### CHALLENGE
Please report each line in the entries below that contains the string "pixels". Case counts.

### DATASET ENTRIES
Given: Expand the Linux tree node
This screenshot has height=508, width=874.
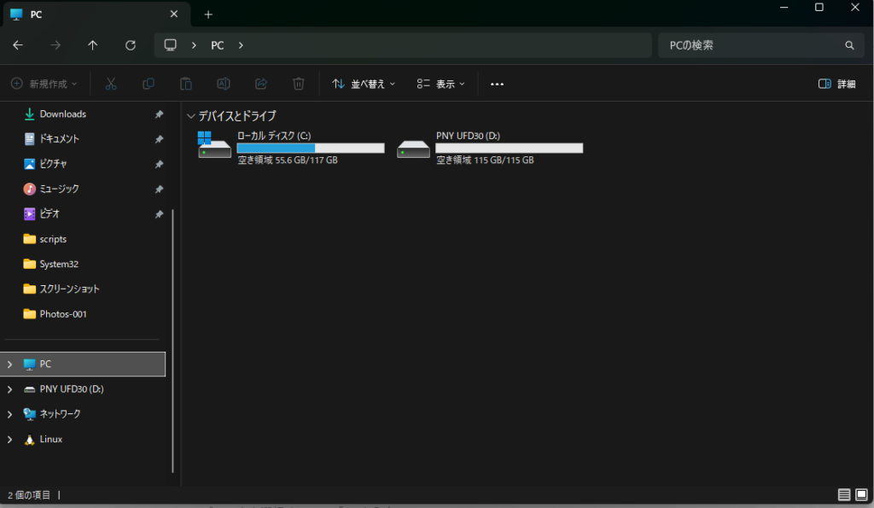Looking at the screenshot, I should coord(9,439).
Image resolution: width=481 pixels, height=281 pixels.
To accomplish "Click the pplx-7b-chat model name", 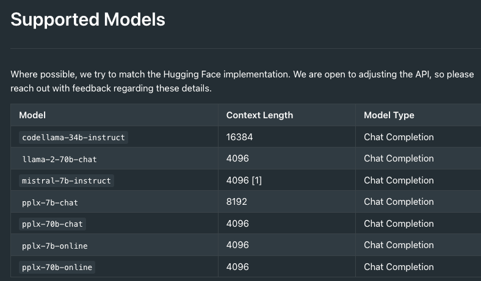I will tap(50, 202).
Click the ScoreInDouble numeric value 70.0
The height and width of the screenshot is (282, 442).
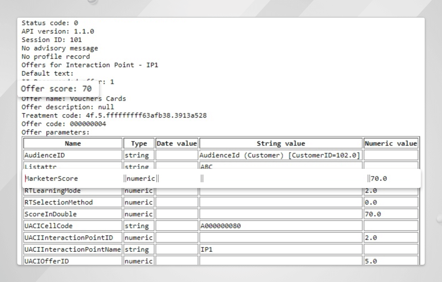click(391, 214)
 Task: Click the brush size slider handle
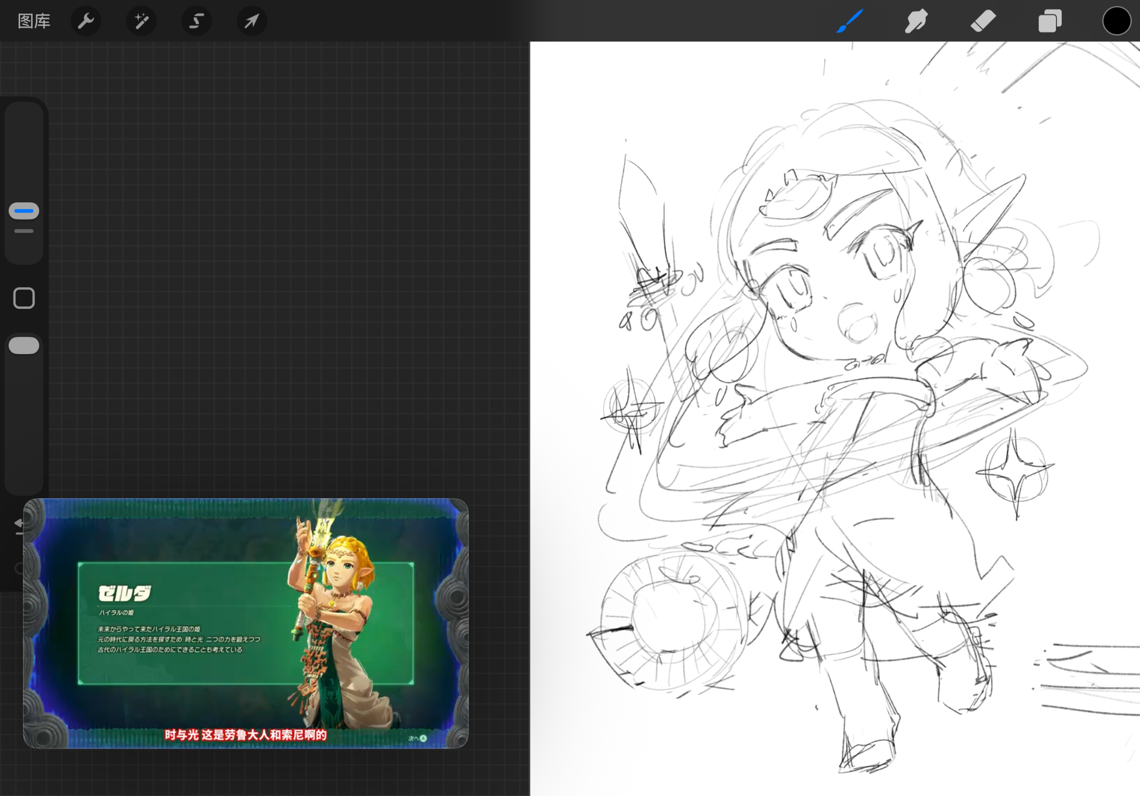pos(24,211)
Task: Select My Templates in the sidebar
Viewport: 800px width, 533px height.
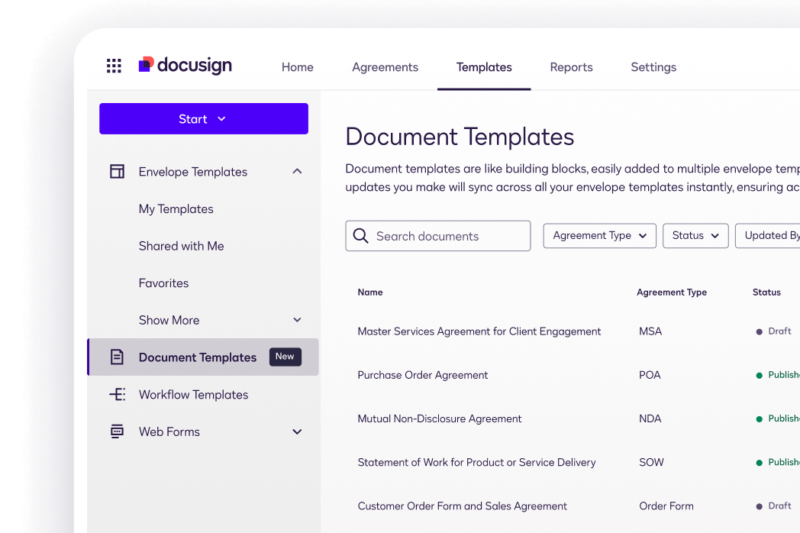Action: pos(176,209)
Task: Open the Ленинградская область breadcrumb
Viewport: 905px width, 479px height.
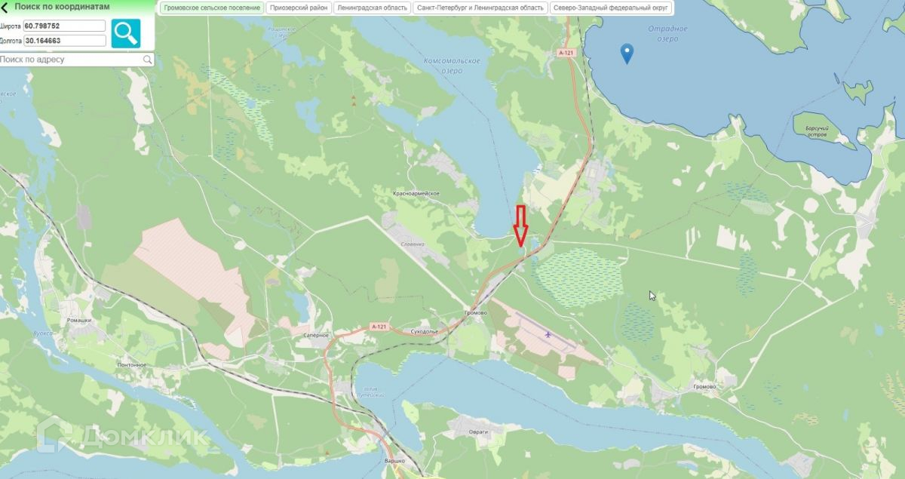Action: [372, 8]
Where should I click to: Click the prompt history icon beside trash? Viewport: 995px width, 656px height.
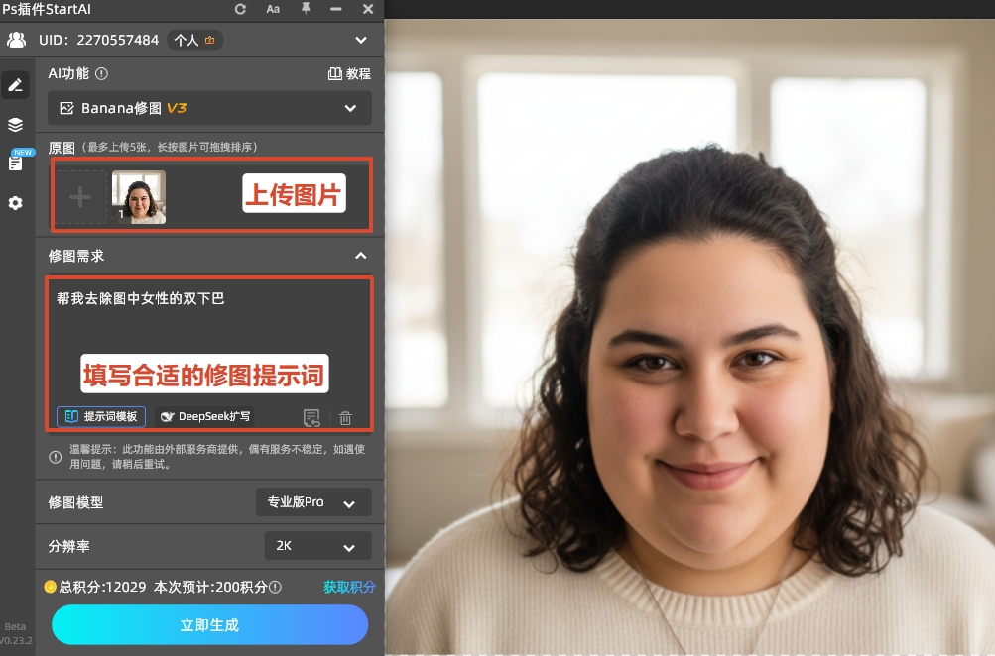[x=311, y=418]
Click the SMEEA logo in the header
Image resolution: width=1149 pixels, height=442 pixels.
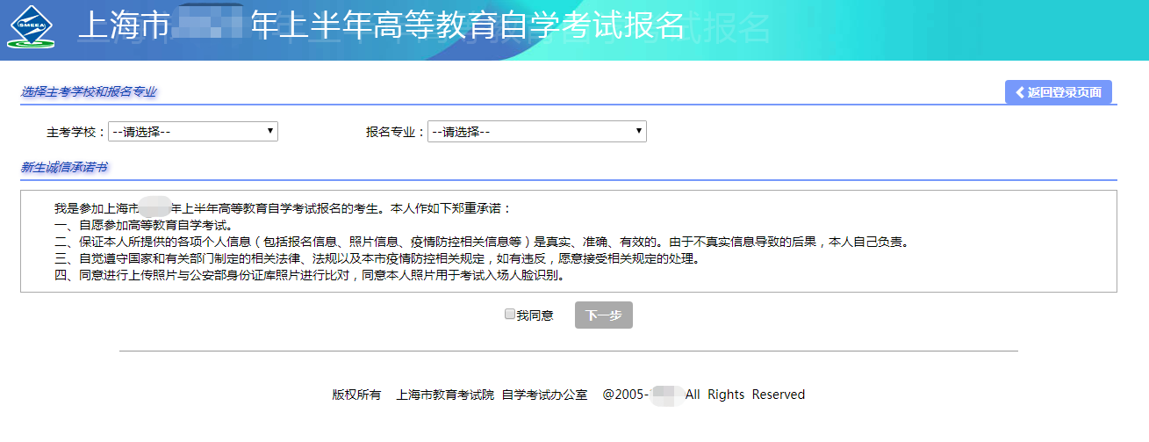(x=32, y=28)
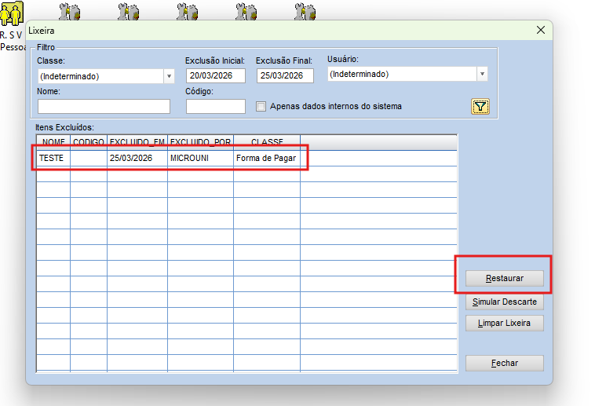Focus the Nome text field
The image size is (595, 406).
(104, 106)
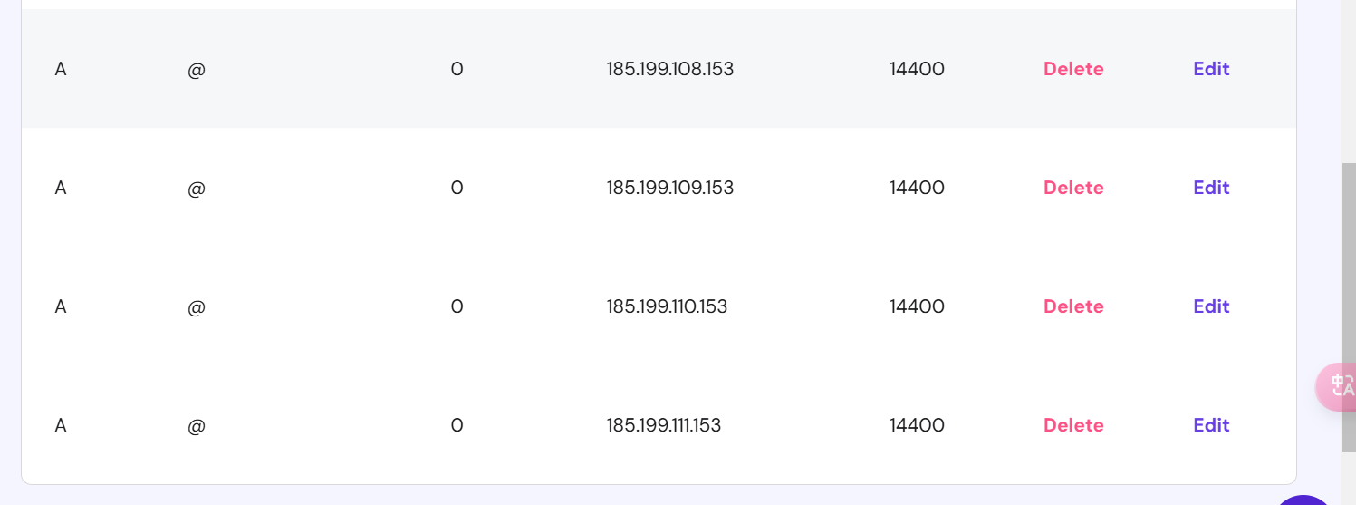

### WRITTEN ANSWER
Image resolution: width=481 pixels, height=281 pixels.
Image resolution: width=1149 pixels, height=442 pixels.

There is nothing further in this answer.